Action items 5.4a-5.4c feature examples of practices from centers that we visited that are designed to offer transplant patients the attention that may be required to address financial challenges.

Action Items

  • 5.4a Help patients with handling all transplant financial matters and offer assistance with financing their transplant services.


    • At the Duke University Medical Center, patients are educated early and repeatedly regarding the cost of transplantation and coverage provisions. Financial coordinators assigned to each transplant program communicate with potential transplant patients early in their evaluation process about the financial responsibilities associated with transplantation and continue interacting with patients to answer questions, provide resources, and minimize confusion throughout the entire transplant process. The coordinators have a checklist of information to cover with patients, including explaining their insurance coverage, reviewing the transplant approval process, outlining the various expenses involved with successful transplant procedures (e.g., travel and lodging while at Duke for evaluations and surgery), and offering ways to secure additional financial resources (e.g., applying for disability, fundraising, pharmacy benefits) if needed.

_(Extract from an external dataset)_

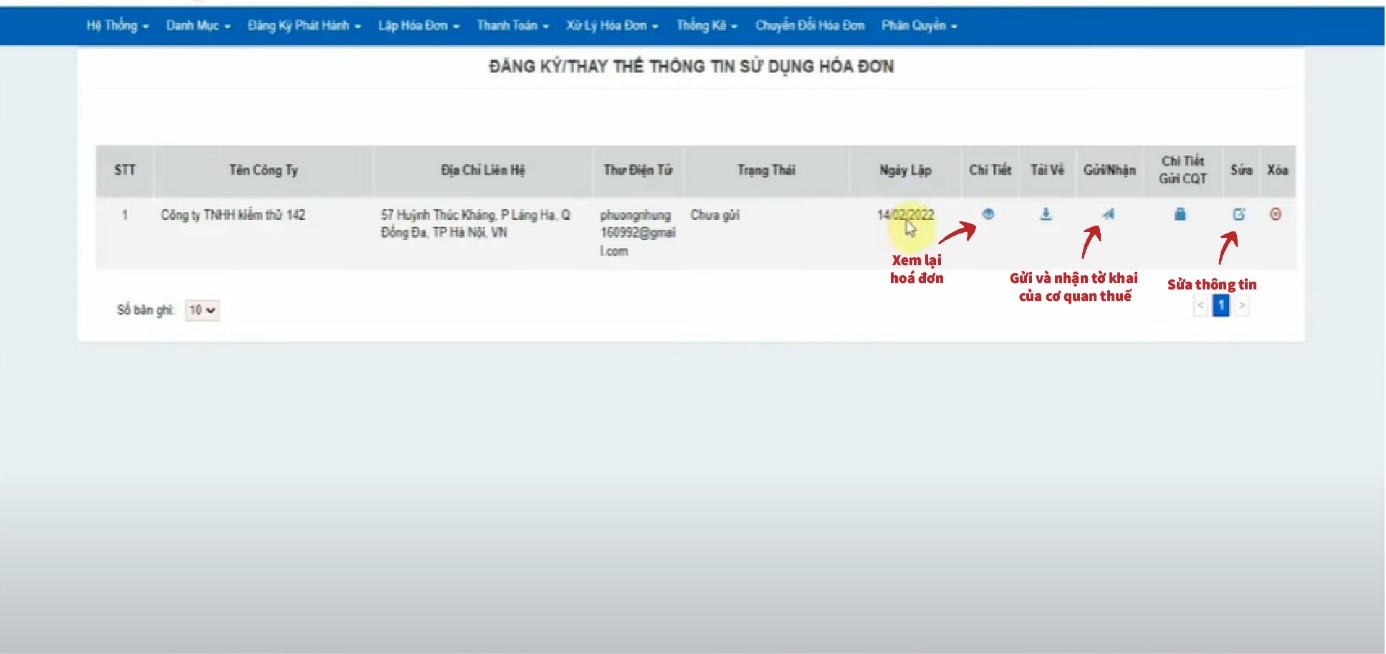Click the Sửa edit icon
The width and height of the screenshot is (1386, 654).
coord(1239,214)
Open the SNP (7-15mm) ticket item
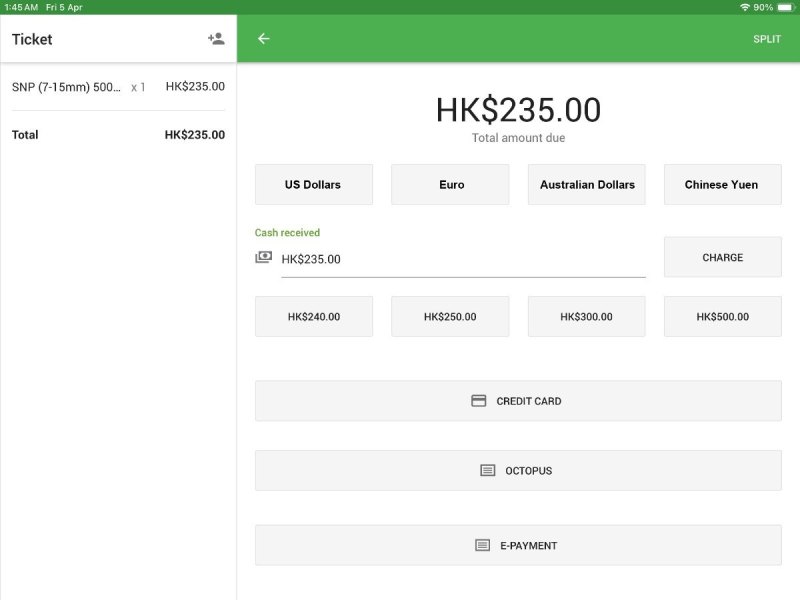The height and width of the screenshot is (600, 800). point(118,87)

    • The financial counselors at the University of California, San Francisco make patient education one of their top priorities. They help patients maintain, manage, use, and understand their health insurance. Six months before patients are ready for transplantation, financial counselors seek to ensure that they have adequate insurance coverage. They also conduct a complete analysis of various “what if” financial scenarios and review solutions and options with patients. Financial coordinators that are successful in this role can help to ensure timely transplantation, avoid unnecessary further deterioration of a patient’s condition, and contribute to better patient outcomes.


  • 5.4b Help patients identify ways to fill gaps in their insurance coverage, including switching health plans where appropriate and feasible.


    • At Stanford, financial coordinators have regular contact with patients on the waiting list regarding their insurance and any gaps in their coverage. They help patients identify and secure alternate sources of coverage or other assistance, such as reduced-cost medications through local county hospitals. For example, the financial coordinators may try to work with patients to change their coverage, such as making a change during open enrollment. They also consider the health care coverage status of any dependent family members and may seek to intervene as appropriate because insufficient coverage can drain family resources and can indirectly affect patients’ transplant experience, treatment regimens, and ultimate health outcomes.


    • The priority among the financial managers and coordinators at Clarian Health is to make sure that “patients suffer the least financially.” They accomplish this by verifying insurance benefits, determining coverage for transplantation, and obtaining any necessary approvals prior to the patient’s initial evaluation. If gaps in coverage are identified, the financial coordinators work with the patient to try to secure alternate coverage. This allows any gaps in coverage to be addressed before the evaluation phase begins.


  • 5.4c Assist patients with billing matters by being their liaison to the hospital billing department. At Stanford, patients are asked to contact their financial coordinators if they receive a bill from the hospital billing office. As a result, financial coordinators can assist in managing the billing and payment process and help diminish unnecessary exposure of patients to what may be a confusing and stressful experience.